Frame One

Mar 19, 2026

Tech debt isn’t real (but your tradeoffs are)

Why small teams should weigh technical choices like investors: net present value, capability growth, and what agentic tooling changes about “clean architecture.”

StrategyTechnical debtAI agentsSmall business
Minimal modern architecture with strong lines and neutral tones, suggesting structure and long-term planning.

Tech debt isn't real.

That's not, of course, to say you don't have it. Or that it's not causing you problems. But if you’re a small company and you’re losing sleep over "scalability" or "clean architecture," you’re counting unhatched chickens when you should be counting sheep. In the age of agents, we need to stop viewing tech debt as a failure and start viewing it through the lens of our dear old friend, net present value.

NPV is a tool financial analysts use to determine if a cost today is worth the payoff later. A future benefit is always worth significantly less than the same benefit now, and the future value shrinks even faster as the background growth rate increases.
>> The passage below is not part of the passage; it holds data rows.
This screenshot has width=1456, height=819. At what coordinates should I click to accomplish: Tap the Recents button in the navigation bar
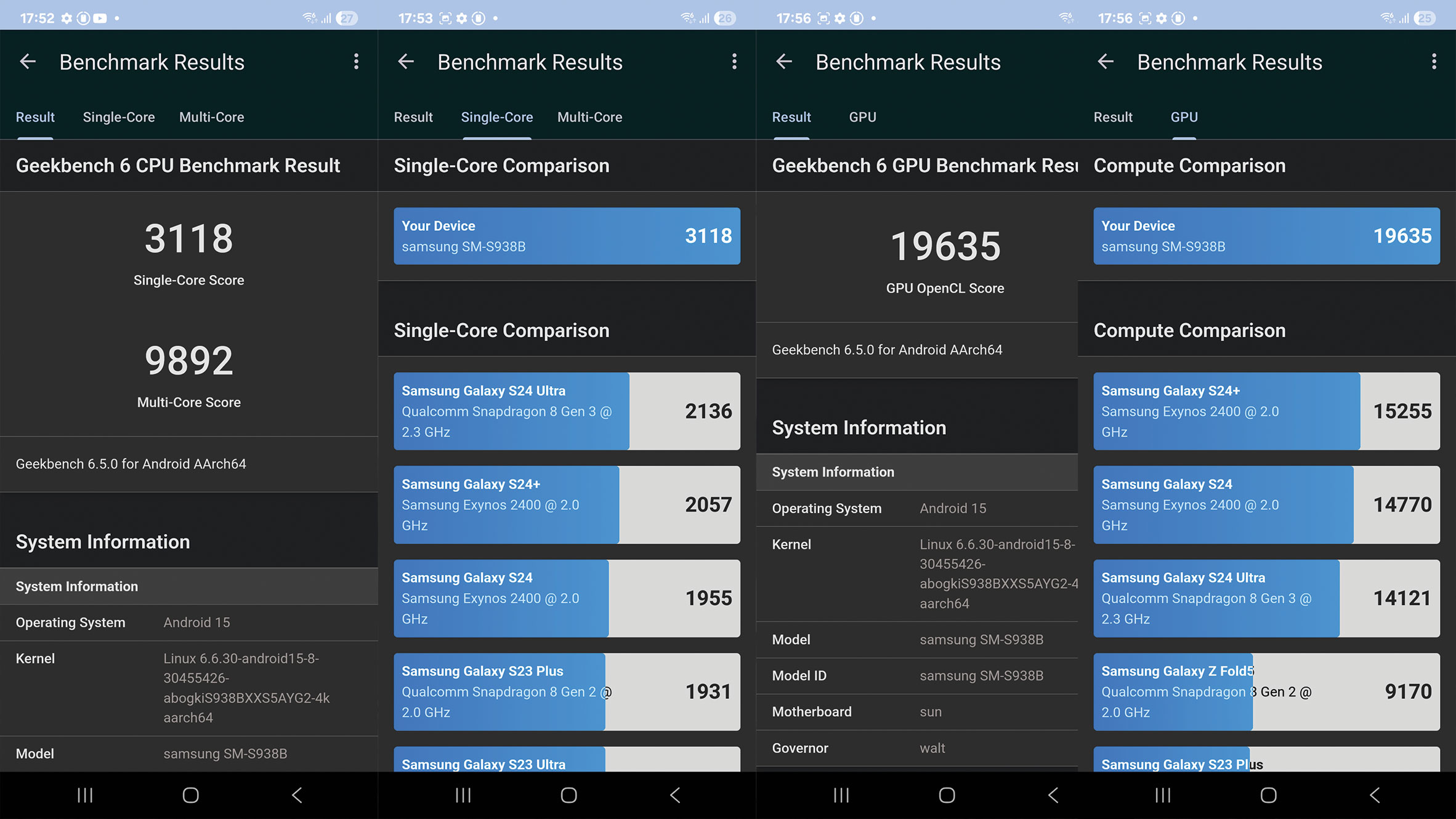click(84, 795)
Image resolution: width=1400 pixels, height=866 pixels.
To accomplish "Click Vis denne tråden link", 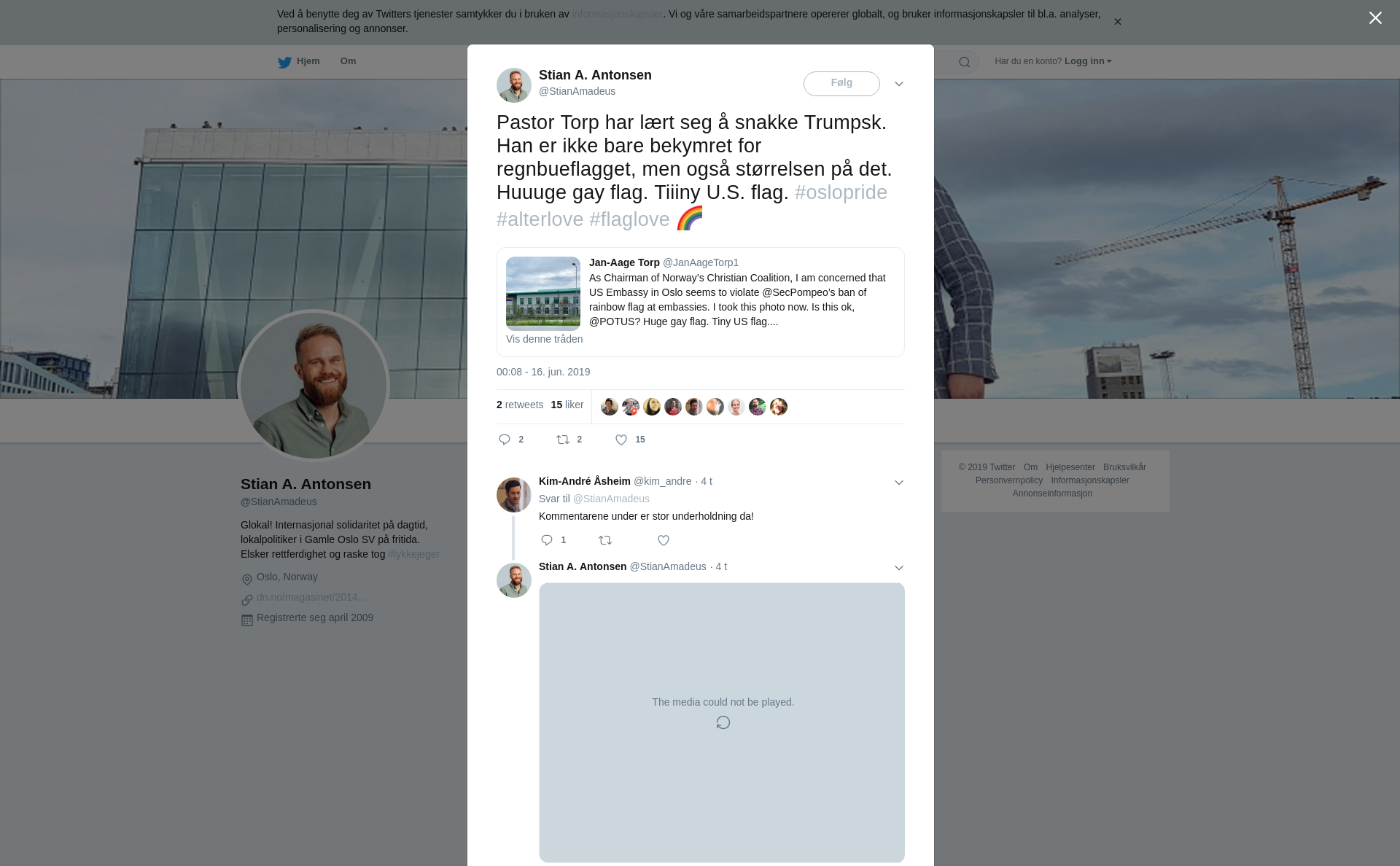I will [545, 339].
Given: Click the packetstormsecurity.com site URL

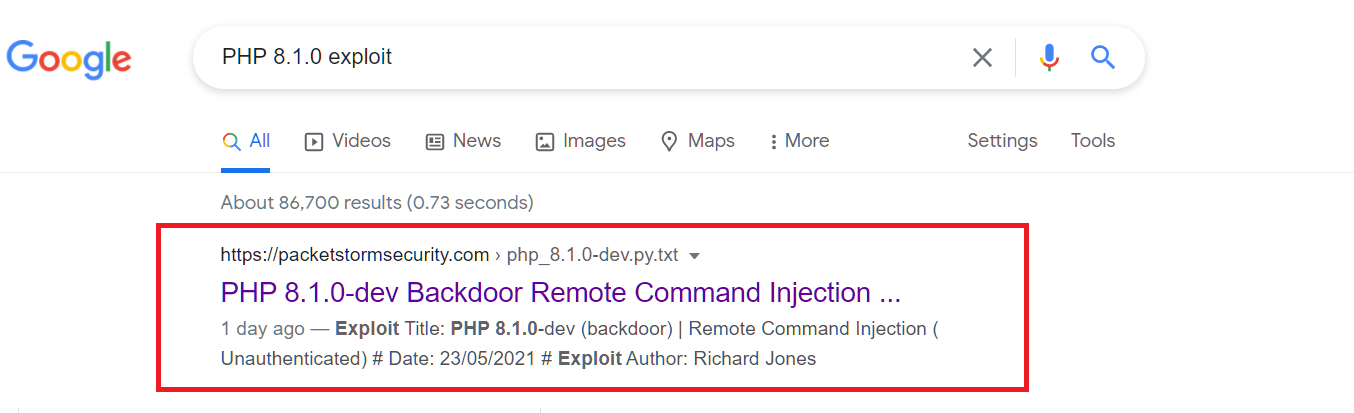Looking at the screenshot, I should pos(354,255).
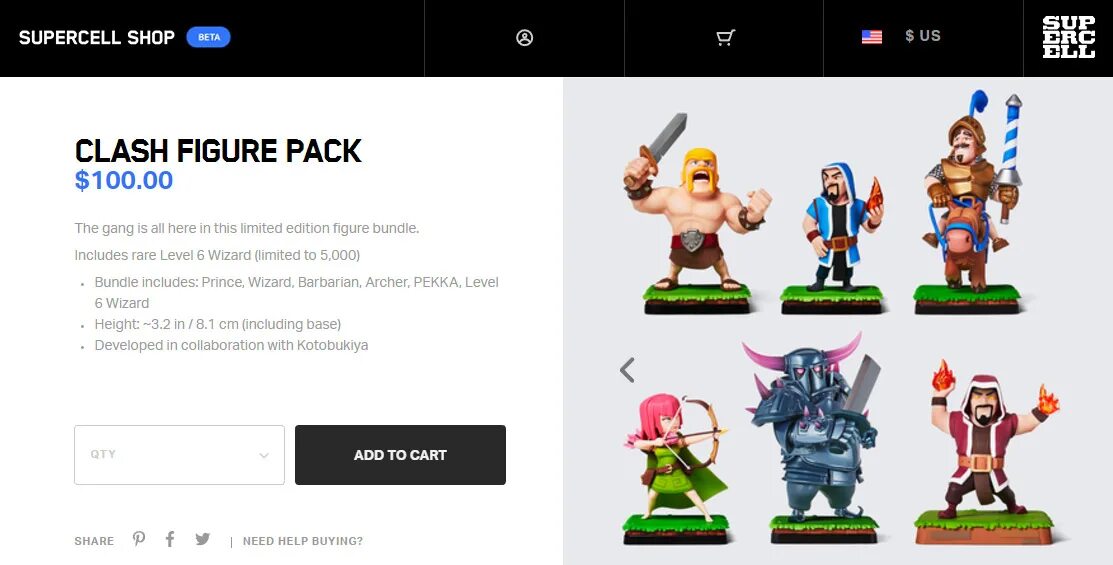Share product on Pinterest

tap(139, 539)
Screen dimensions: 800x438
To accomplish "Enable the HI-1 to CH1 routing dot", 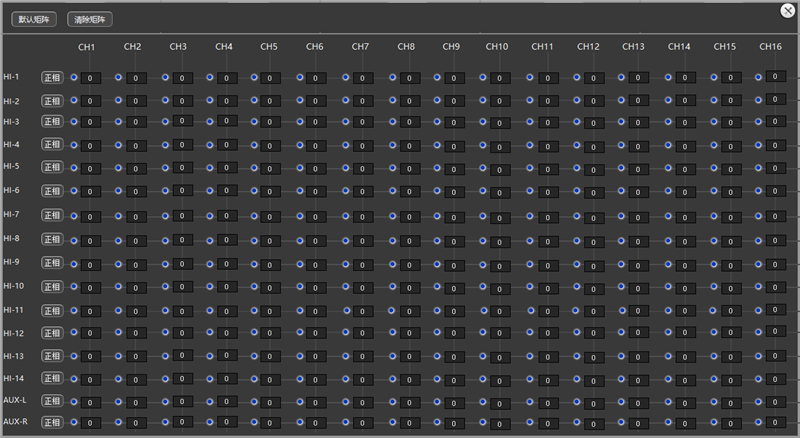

This is wholly accepted by the investment world. They live and die on the margins between growth rates. But try asking your engineer about it.

Tech teams could ignore the concept when capability growth was miniscule. The value of their time was more-or-less stable. But we live in a different world now, and we need to stop thinking like tech teams, and start thinking like investors.

What took me 10 hours to build two years ago, took me 2 hours last year, and takes me 2 minutes this year. In 2018, adding 100 hours to your delivery time might save 1000 hours fixing code in a year. In 2026, adding 100 hours to your delivery time will likely save you minutes next year.

Don't believe me? Ivan Zhao (CEO of Notion) just went on No Priors and announced they're rebuilding their entire (gen)AI system from the ground up every 6 months. They've got the best agentic tools in the productivity suite market and it's not even close. It's because they build for this market, this moment, and use their learnings to fuel the next total rewrite.

This isn't an invitation to release shoddy product. You can't vibe-code your way to good security or engaging UI, but you should make sure your product fits the needs of today. So when your 50 person company wants to delay a feature by two weeks because you think it won't work when you 10x in the next year, just remember NPV -- and that the agents are growing faster than you are.